A questo proposito, nel museo è possibile ammirare alcuni pregiati erbari del XVI, XVII e XVIII secolo, così come gli strumenti utilizzati dal farmacista nella sua pratica quotidiana. Il suo laboratorio era infatti simile a quello di un alchimista, con alambicchi, bilance di precisione, provette, pestelli e misurini.

Non mancano quindi nell’esposizione vari recipienti decorati di dimensioni diverse, in cui erano custoditi gli ingredienti per preparare infusi, decotti, tisane destinati a curare i problemi più disparati, dalla stitichezza alle difficoltà respiratorie.

«Nel corso dei secoli la farmacia ha continuato a svilupparsi, ma certe conoscenze fortunatamente non si sono perse. Basti pensare per esempio all’erba di San Giovanni, che viene prescritta ancora oggi», rileva Corinne Eichenberger.

Tra passato e futuro

Il museo permette pure di ripercorrere le tracce di tradizioni farmaceutiche nate nel passato ma proseguite fino ai giorni di nostri. È il caso dell’omeopatia, dottrina medica elaborata dal tedesco Samuel Hahnemann (1755-1843) e basata sul principio dei simili, cioè sul concetto che ogni malattia vada combattuta con agenti simili a quello che l’hanno provocata.

A Basilea – nella sezione dedicata alle farmacie di viaggio del passato – si può ad esempio osservare un’elegante valigetta a forma di libro per trasportare i preparati omeopatici, risalente al 1840.

«Ovviamente alcuni rimedi utilizzati nel passato – come il mercurio o l’arsenico – non sono più attuali, ma in altri settori ci sono elementi frutto di una tradizione secolare che possono ancora giovare. Sarebbe d’altronde interessante sapere in che modo tra 500 anni verranno valutate le nostre terapie più moderne, come la chemioterapia», conclude Eichenberger.

Nella Confederazione la presenza dei primi farmacisti è documentata a Basilea e a Ginevra attorno al 1270, mentre il primo ordinamento farmaceutico noto è il giuramento dei farmacisti di Basilea, emanato tra il 1309 e il 1321.

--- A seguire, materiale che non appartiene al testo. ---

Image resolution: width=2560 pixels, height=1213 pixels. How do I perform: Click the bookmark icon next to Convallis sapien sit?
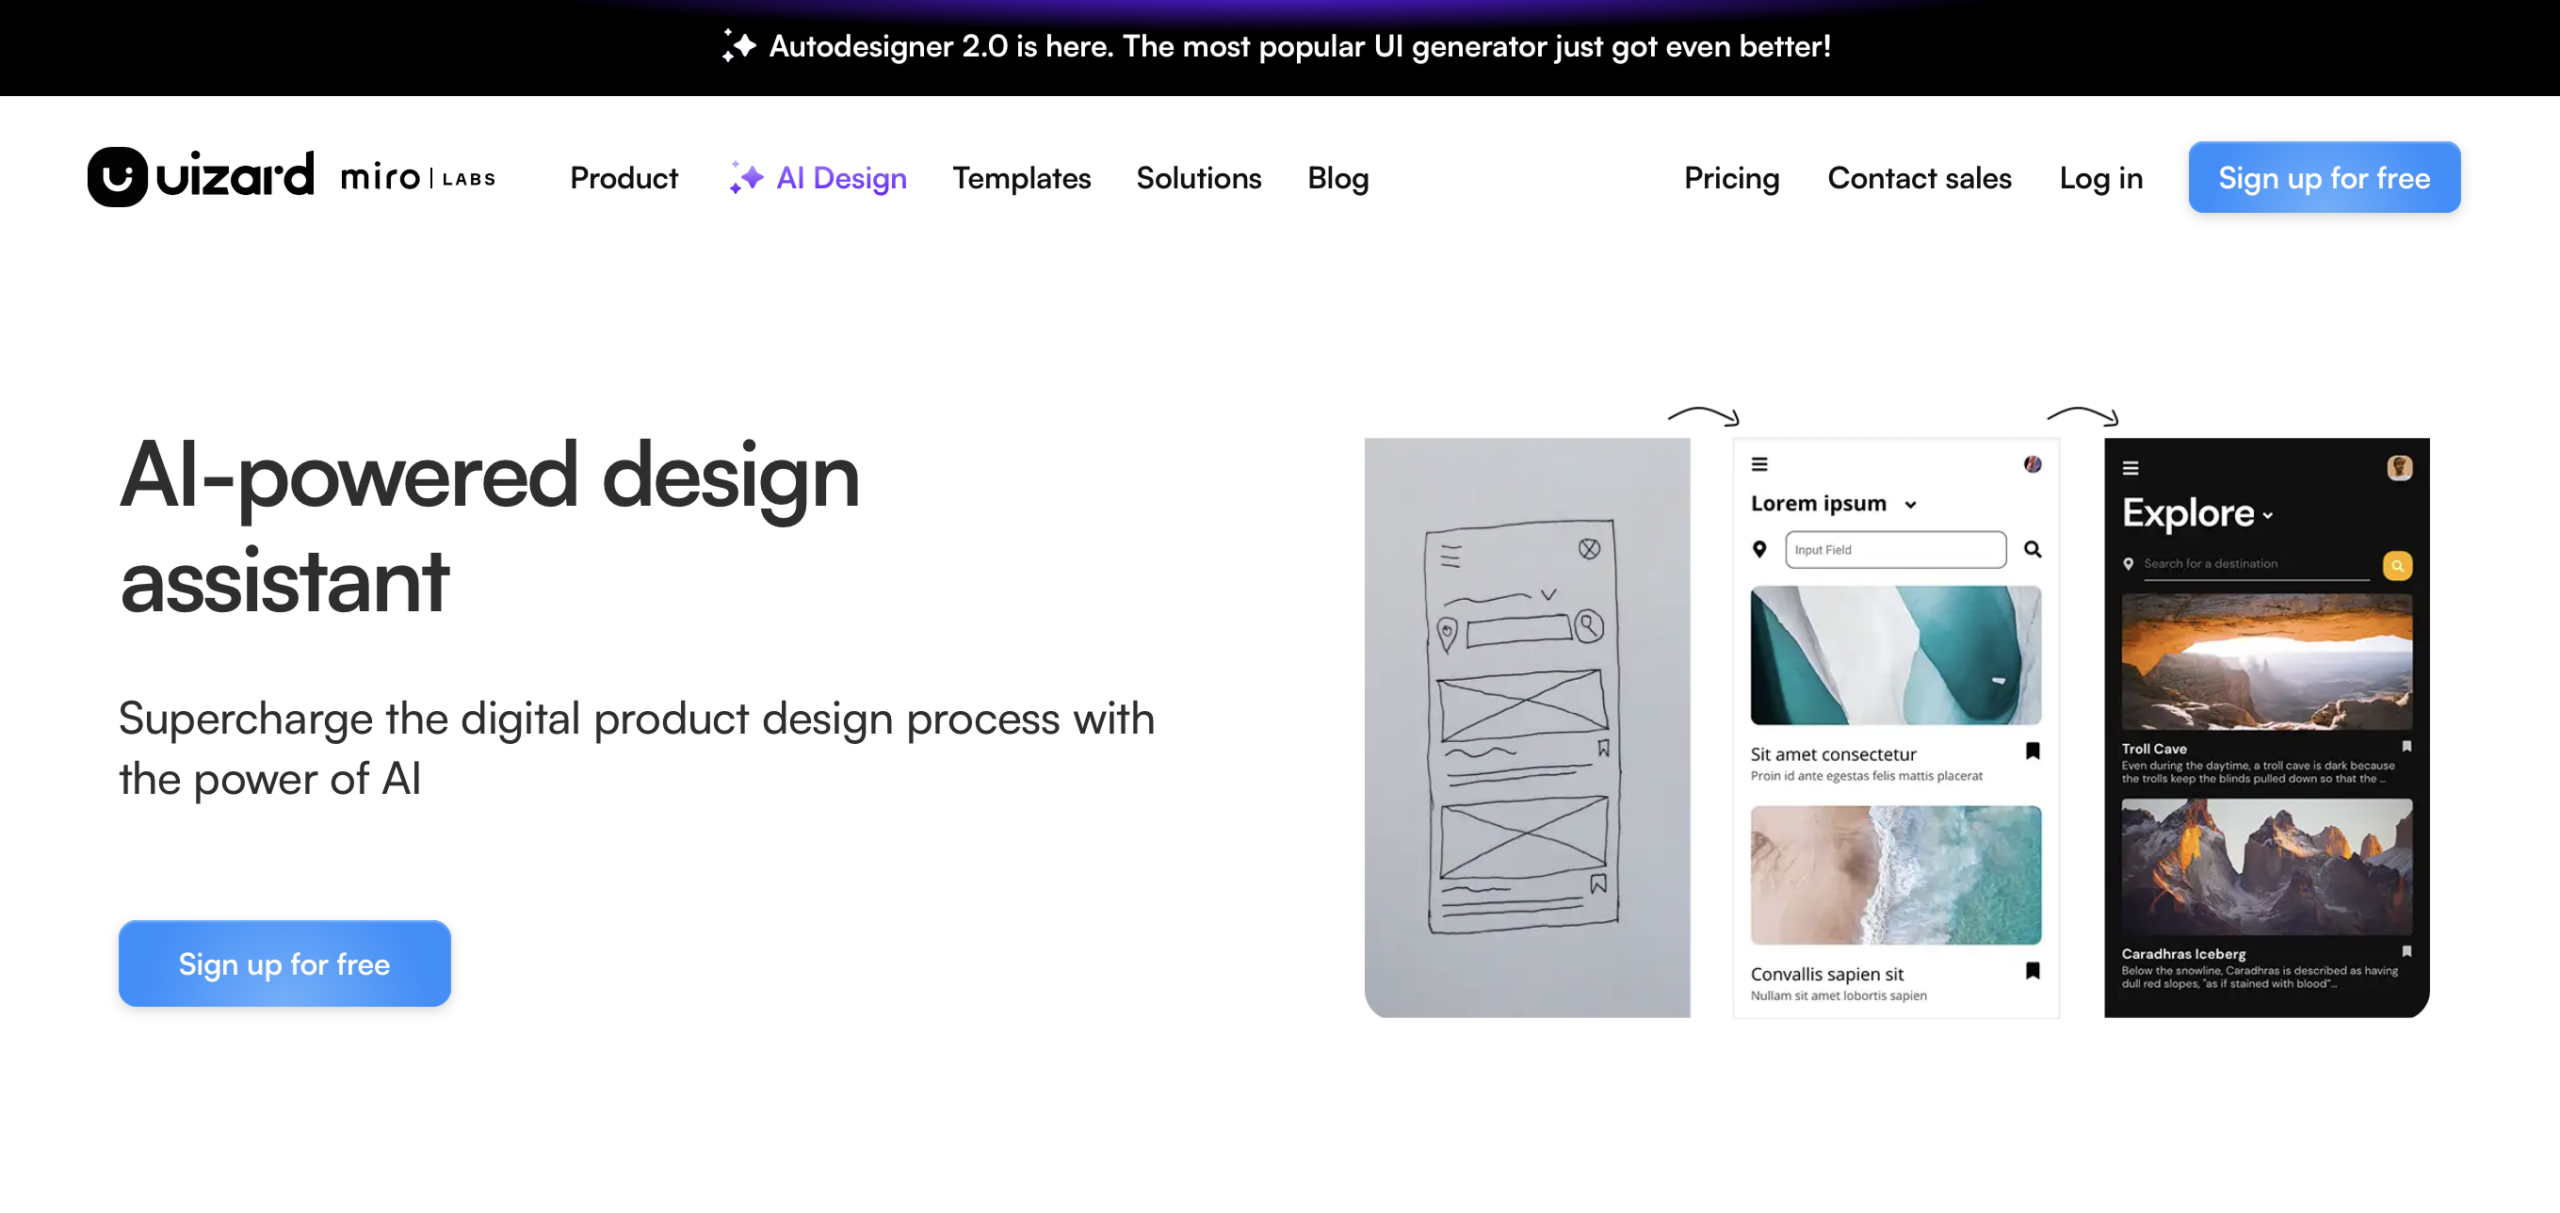2032,971
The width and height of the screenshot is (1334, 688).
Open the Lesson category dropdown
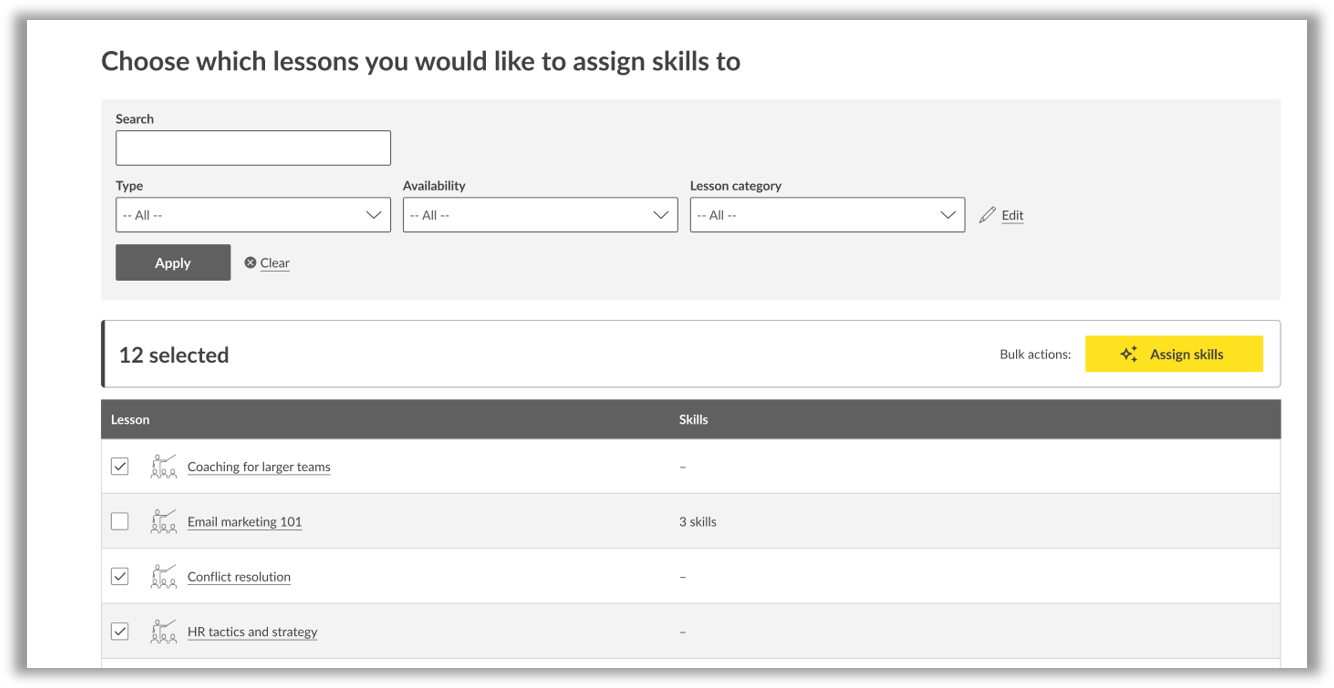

Con l’introduzione in Europa di nuove piante provenienti dall’America e il conseguente rinnovamento della botanica, nel Rinascimento furono poi realizzati diversi erbari e introdotti nuovi medicamenti.

Durante l’Illuminismo la terapia prese le distanze dai numerosi prodotti obsoleti che in Svizzera corrispondevano a due farmacopee, la basilese Pharmacopoea Helvetica (1771), e la Pharmacopoea Genevensis, apparsa intorno al 1780.

Nel XIX secolo, in seguito all’introduzione della farmacia nelle università, cambiò il profilo professionale del farmacista. Dal 1877, infatti, la legge federale sulla libera circolazione del personale medico prescrisse infatti una formazione accademica specifica per i farmacisti. Inoltre, nel 1965 la Pharmacopoea Helvetica prese il posto delle farmacopee cantonali.

Con i primi medicinali sintetici e la conseguente crescita dell’industria farmaceutica, dalla fine del XIX secolo i medicamenti già pronti sostituirono progressivamente quelli preparati artigianalmente.

Poco prima e poco dopo il 1900, le Università di Zurigo, Basilea, Berna, Losanna e Ginevra si dotarono di istituti farmaceutici.

All’inizio del XX secolo le prime donne cominciarono a studiare farmacia; la loro percentuale crebbe rapidamente raggiungendo il 50% intorno al 1940.

Fonte: Dizionario storico della Svizzera

Con 40% del volume totale delle esportazioni, l’industria farmaceutica rappresenta il principale settore esportatore della Confederazione.

Inoltre, la farmaceutica costituisce il ramo che ha saputo resistere meglio alla crisi, in quanto poco sensibile ai cicli congiunturali.

Nel 2010, i prodotti chimici e farmaceutici hanno generato un’eccedenza di 38 miliardi di franchi.

Stando alle cifre di novembre 2010, l’industria farmaceutica e medico-tecnica impiegava in Svizzera circa 61’000 persone.